Generally, in open fractures, an external fixator is used temporarily until definitive treatment is applied to the patient [16]. A dominant view exists in the literature regarding the idea that external fixator application results in increased nonunion and infection rates. Following monolateral external fixator application, some of the infection rates that have been observed in the literature include 25% superficial infection and 10% deep infection [17,18,19,20,21]. In the current study, no deep infection was encountered. Superficial infection was observed in 5 (10%) patients, and in all cases this infection responded to oral antibiotics. The lower rate of infection than that reported in the literature can be attributed to the effect of using hydroxyapatite-coated Schanz screws [22,23].
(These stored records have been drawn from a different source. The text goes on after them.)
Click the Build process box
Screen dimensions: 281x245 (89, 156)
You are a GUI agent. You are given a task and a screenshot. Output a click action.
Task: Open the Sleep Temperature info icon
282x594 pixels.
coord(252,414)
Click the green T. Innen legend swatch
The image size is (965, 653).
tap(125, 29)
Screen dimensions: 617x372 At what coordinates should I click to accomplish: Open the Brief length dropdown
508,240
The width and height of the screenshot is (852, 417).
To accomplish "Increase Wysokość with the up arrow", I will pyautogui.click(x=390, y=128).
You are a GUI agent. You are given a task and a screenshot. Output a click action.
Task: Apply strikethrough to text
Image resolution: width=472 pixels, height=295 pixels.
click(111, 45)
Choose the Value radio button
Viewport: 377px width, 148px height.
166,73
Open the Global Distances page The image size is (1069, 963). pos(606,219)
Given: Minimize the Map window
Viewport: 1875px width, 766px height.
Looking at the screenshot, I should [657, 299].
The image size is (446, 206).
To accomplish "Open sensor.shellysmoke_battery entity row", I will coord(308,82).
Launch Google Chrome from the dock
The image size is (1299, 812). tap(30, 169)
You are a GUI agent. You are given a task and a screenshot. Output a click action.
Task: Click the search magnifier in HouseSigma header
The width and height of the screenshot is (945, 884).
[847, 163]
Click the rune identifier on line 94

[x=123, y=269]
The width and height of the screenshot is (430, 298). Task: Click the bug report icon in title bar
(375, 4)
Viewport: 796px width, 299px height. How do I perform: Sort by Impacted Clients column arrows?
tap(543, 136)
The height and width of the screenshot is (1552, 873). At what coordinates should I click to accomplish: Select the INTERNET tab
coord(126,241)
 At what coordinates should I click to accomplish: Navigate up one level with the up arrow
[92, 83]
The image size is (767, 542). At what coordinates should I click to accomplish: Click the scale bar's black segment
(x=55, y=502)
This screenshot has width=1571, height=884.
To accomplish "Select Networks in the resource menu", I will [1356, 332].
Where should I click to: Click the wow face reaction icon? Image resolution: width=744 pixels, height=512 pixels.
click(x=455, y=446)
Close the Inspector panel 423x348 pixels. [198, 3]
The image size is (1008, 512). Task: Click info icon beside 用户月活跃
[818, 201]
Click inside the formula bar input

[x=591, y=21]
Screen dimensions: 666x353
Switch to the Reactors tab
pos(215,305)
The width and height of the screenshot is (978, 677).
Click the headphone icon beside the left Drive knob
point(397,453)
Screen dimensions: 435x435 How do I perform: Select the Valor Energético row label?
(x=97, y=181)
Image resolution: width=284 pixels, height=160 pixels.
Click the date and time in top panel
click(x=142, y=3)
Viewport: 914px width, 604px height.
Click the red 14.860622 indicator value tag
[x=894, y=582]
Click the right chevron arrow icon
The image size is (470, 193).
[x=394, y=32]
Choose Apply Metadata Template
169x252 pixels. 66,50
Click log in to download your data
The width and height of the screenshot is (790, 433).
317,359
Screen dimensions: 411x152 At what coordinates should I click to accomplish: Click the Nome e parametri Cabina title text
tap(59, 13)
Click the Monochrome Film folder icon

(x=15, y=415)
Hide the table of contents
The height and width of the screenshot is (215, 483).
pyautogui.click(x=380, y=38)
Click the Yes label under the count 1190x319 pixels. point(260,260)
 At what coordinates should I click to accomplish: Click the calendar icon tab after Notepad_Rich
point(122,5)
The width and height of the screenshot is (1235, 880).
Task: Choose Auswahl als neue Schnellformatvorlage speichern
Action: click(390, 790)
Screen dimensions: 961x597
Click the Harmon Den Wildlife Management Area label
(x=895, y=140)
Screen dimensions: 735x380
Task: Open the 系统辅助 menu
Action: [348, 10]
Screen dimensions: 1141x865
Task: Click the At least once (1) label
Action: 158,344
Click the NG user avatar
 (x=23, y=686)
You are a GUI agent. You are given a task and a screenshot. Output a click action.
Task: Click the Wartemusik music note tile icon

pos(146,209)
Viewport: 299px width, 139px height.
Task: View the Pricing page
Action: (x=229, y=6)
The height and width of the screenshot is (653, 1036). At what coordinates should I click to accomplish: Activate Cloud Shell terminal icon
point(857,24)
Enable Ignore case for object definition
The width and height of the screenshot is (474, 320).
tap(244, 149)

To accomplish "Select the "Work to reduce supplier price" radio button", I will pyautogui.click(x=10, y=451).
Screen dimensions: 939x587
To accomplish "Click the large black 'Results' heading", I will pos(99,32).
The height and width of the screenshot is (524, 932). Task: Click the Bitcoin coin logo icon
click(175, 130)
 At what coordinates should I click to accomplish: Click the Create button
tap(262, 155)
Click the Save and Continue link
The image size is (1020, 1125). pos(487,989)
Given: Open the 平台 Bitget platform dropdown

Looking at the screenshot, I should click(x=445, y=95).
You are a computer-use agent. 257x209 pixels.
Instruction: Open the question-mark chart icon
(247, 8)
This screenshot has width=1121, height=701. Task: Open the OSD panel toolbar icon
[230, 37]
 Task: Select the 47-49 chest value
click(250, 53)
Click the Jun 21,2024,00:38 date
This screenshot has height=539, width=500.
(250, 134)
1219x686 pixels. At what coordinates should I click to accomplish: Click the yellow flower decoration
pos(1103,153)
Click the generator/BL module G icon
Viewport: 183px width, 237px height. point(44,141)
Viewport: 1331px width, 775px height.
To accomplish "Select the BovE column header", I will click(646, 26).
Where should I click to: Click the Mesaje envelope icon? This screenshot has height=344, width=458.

The use of an external fixator with moveable heads has been reported in the literature to be a definitive treatment option for open tibial fractures [4,24]. In the current study, a monolateral, fixed head single-plane LRS that provided rigid fixation and the possibility of single-stage treatment was preferred so as to prevent reoperation.

In this study, there were some limitations. First, we did not include Gustilo-Anderson grade 3C fractures because of their poor result according to the Johner-Wruhs criteria due to neurovascular deficit. This could have increased our good results. Second, because this was a retrospective design study, treatment regimens could have been different between the patients. Lastly, our patient size was small, and larger series are needed to provide more detailed information.

In this study, we showed that the LRS was an optimal single-stage surgery for grade 3A and 3B open fractures as it offered rigid fixation for early weight-bearing and resulted in low residual deformity and shortness rates, and shorter hospital stays.